When HUD Sec. Ben Carson testified before the House Financial Services Committee last week, an issue we had hoped was dead and buried reemerged in the public debate: Whether to raise rents on the poorest residents living in HUD-assisted households. Earlier in the month, he suggested the Trump administration was backing away from the controversial plan, which has served as a distraction from the hard work of developing sensible, bipartisan public housing reforms. But at the hearing, Sec. Carson said as many as 400,000 people would likely be impacted by the increases.

Let’s break down what we are talking about. For many people, a rent increase from $50 a month to $150 can sound like it’s still quite a bargain. And it would be, if you earned $25,000 per year. But the people who pay $50 don’t live on $25,000 a year; they live on $2,500 – which is a little more than $200 per month. Increasing their rent to $150 means reducing the money they have to eat, or buy medicine, or ride the bus, from $5 a day to less than $2. Think about that for a moment. In America today, there are 400,000 people who live in public housing and only have $5 a day to pay all of their bills.

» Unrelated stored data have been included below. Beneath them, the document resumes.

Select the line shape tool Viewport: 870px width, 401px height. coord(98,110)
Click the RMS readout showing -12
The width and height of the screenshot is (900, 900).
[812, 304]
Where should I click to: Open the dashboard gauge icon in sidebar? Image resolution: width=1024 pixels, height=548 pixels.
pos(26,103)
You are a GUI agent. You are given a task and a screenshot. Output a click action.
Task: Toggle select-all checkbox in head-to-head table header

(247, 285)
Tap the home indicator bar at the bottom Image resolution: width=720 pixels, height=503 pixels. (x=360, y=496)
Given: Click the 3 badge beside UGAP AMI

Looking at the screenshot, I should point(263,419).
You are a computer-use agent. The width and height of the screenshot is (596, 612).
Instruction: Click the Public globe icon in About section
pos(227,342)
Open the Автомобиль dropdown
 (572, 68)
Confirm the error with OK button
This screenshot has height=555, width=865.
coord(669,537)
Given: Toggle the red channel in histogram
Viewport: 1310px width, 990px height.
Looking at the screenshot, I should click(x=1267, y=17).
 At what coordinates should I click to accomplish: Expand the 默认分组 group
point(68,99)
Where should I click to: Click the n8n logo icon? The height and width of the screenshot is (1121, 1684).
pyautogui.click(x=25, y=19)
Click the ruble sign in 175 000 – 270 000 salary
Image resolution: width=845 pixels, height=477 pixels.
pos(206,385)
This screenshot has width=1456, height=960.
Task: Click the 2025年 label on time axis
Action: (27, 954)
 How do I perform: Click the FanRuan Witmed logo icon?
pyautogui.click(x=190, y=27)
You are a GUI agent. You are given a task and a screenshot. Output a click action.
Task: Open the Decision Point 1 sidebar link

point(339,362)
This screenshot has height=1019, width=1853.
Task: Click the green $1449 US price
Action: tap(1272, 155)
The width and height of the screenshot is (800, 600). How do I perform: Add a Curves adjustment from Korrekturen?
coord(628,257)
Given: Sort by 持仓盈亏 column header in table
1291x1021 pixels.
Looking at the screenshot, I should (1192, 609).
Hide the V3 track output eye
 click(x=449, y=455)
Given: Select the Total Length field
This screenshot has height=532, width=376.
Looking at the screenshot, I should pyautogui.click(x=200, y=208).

What happens if these 400,000 people choose food over rent? They would nearly double the homeless population. So in addition to the tragedy of putting them and their children on the street, the government ends up spending much more than the $100 per month they saved on a wide range of costs that are also paid by the taxpayer. It’s not just bad policy and bad politics, it’s also bad math. When Sec. Carson says that “obviously, we have to be concerned with fiscal responsibility as well as compassion and we have to do what we need to do to make the budget fit,” he makes a compelling argument against the rent increases.

The current system has real problems that need to be solved; recommending raising rents on the poorest people among us detracts from the work that needs to take place. If Sec. Carson is serious about solving them, and I believe that he is, he needs to repudiate this counterproductive approach that will serve only to hurt hundreds of thousands of people and help no one.